In the second operation, the dielectric is extruded over the conductor and spiraled thread. In this operation, there is a possibility of breakage of the conductor due to the fact that the spiraled thread is not always even in diameter and it may cause a jam in the extruder tip. This jam will cause a momentary stoppage and the resulting jerk may cause breakage. The extruded insulation is "spark tested" as part of the extrusion operation to make sure there are no voids or holes in the dielectric. (The inner conductor is at ground potential.) Any pinhole in the dielectric will result in a spark failure, which is recorded as to location and reel number so that it may be cut out before passing through remaining operations.

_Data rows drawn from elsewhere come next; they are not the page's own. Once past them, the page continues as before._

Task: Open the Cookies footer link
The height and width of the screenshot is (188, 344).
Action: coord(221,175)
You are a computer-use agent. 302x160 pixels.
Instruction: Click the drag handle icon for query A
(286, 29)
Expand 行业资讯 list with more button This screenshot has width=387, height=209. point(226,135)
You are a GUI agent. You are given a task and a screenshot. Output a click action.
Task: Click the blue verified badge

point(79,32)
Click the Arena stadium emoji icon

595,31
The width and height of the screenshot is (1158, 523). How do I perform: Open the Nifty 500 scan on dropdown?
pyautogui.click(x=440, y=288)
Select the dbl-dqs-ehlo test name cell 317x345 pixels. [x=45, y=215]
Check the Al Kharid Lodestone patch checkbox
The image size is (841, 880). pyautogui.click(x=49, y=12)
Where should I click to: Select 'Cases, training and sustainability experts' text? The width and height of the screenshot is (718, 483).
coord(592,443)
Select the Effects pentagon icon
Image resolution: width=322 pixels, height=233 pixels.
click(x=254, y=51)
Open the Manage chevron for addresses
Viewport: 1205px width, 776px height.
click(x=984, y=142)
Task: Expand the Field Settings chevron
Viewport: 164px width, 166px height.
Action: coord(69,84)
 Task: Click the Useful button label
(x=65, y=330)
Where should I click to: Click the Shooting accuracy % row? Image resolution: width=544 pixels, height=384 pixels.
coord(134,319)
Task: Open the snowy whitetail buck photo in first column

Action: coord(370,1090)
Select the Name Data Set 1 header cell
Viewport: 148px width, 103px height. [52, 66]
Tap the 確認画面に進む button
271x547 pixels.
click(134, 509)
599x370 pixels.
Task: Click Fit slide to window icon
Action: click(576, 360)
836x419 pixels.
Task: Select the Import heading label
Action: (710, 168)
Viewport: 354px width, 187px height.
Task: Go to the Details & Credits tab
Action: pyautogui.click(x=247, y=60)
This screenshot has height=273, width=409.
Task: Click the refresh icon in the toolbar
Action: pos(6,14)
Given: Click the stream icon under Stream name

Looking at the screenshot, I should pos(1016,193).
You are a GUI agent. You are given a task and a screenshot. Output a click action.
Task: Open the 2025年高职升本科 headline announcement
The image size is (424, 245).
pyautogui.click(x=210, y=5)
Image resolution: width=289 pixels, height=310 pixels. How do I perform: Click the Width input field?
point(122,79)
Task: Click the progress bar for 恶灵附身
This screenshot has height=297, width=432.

The next operation is braiding. The extruded core is braided with one or two shields as required by the specification. During this operation, and all remaining operations, the cable is under constant tension. Following the braiding operation, the cable receives an extruded jacket. Again, the cable passes through a chain electrode at high potential to detect any jacket deficiencies. (The braid in this case is at ground potential.)

When the dielectric of polyethylene coaxial cable (whether it is solid or semi-solid) is extruded, strains develop in the material. In theory, these strains are reduced by the use of hot water in the cooling trough. As the dielectric is run through the cooling trough, it runs through very hot water to cool water in graduated steps; therefore, most of the strain should have been relieved. The remaining operations all keep this first extrusion under tension, so that any strains which might have been retained from the extrusion operation have little opportunity to be relieved. When the cable is unreeled, this releases strains if any are present and there could be a conductor movement disproportionate to dielectric movement which might show up only in localized areas. To detect this possible trouble area, the "sweep test " may be used.

As is seen from the preceding explanation, there are possible problems arising in the manufacture of coaxial cable. Some physical problems may lead to electronic problems. For these reasons, manufacturers are constantly improving process controls so that the finished cable will meet the highest standards.

The manufacture of coaxial cable is an exacting process and the very sophisticated application to which it is put, demands the highest quality.

Coaxial cable is probably the most versatile type of cable in existence today. Its development was one of the truly great milestones in the science of long- distance communication as well as transmission of highly complex signals within a relatively simple cable.